We believe this will allow us to experiment more easily with different toolsets (potentially by data shape, use-case, or integration) without bloating up the core value the MCP server brings. Expect more on this soon!

Our philosophy is simple: defaults should be lean, but full fidelity should always be just one parameter away. We empower clients to choose the right trade-off for their task by embedding options directly in the server URL. This creates discoverable "presets" for different use cases.

Here are a few examples to show the idea:

# expanded result set size for models with large context and great recall
https://mcp.axiom.co/mcp?max_cells=10000

# core tools plus observability tools, prompts, and resources
https://mcp.axiom.co/mcp?tools=core,otel

Limitations and trade-offs

No design is without trade-offs, and it's important to be upfront about them.

• CSV drops types and nesting. This is perfectly fine for most tabular analysis and a column-store like our own EventDB, but may not work as great if communicating structure is important
• Global budgets create slices. The model sometimes needs to ask for more rows, but we consider that a healthy trade for predictable performance.
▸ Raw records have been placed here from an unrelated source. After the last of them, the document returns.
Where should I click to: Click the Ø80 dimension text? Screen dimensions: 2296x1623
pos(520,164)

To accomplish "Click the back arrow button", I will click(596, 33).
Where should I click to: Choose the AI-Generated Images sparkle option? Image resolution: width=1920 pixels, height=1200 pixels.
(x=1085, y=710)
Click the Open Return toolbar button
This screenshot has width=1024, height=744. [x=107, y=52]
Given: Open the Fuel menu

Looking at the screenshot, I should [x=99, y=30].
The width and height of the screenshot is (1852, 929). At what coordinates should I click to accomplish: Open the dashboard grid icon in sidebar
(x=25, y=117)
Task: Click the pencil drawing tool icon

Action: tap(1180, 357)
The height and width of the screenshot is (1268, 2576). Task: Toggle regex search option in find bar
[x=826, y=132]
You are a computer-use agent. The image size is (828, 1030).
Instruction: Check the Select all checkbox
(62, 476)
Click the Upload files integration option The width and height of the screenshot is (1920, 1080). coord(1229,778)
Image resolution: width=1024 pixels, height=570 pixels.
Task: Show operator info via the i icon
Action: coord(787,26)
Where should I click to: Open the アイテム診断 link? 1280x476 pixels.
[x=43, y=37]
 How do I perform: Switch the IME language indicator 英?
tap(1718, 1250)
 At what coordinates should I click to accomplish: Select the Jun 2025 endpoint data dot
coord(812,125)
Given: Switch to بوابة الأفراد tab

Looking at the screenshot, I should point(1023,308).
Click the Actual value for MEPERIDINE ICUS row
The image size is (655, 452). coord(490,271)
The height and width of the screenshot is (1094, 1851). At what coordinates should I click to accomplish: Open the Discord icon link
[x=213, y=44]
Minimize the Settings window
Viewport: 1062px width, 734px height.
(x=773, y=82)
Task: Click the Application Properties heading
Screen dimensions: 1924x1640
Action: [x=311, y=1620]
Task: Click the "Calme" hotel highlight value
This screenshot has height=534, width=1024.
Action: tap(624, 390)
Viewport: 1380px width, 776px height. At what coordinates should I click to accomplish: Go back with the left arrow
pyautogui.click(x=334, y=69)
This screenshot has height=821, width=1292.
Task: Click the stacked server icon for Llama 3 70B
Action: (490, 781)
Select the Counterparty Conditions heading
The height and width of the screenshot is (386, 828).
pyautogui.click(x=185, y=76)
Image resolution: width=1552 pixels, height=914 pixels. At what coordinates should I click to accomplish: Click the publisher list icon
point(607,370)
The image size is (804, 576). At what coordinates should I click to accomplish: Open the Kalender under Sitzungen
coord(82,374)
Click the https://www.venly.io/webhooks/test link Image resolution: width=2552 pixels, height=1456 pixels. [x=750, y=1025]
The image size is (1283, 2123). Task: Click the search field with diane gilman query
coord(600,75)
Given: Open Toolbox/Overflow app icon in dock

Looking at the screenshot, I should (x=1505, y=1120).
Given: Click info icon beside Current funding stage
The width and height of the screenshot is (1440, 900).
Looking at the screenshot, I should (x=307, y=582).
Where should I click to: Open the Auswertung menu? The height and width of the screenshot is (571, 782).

We try and keep an eye on this in our own use of our MCP in our AI features and agents.
• Bin caps reduce resolution. This could be an issue for certain use-cases but APL’s bin allows controlling this more directly.
• Narrow time windows can hide older events. The model can easily request a wider range.

We prefer clear, explicit trade-offs over "magic" that might do the wrong thing. Defaults that survive real-world workloads are always better than clever defaults that fail at scale

Ideas for the MCP protocol

While we've built a system that works well for us, we think a few additions to the MCP protocol itself could make life easier for everyone and help establish "small-by-default" as the norm.

• Budget hints: Let servers advertise soft budgets, allowing a client to say, "Give me a response that fits within 2,000 tokens."
• Paging hints: Let clients communicate with smaller chunks of data and allow paging if necessary across the same result set.
• Result provenance: A standard block in the response that lists which caps were applied, making it trivial for a client to know what was omitted and link to full fidelity outputs.

None of these would fundamentally change how MCP works, but they would reduce guesswork and improve the out-of-the-box experience everywhere.

When we set out to build our MCP server, we had an inkling of some of the issues we’d face but it was still the kind of journey that kept tossing new challenges at us.

Our approach boiled down to being pragmatic and making some judgement calls on how folks will likely use the server. The proof will be in the pudding though and so we’ll keep listening to users and tweaking and adjusting. This feels like one of those endeavors with no clear end in sight, so we’ll just have to be vigilant.

We encourage you to try it and would love to hear your feedback. Our goal is to make our MCP server a great citizen inside your LLMs!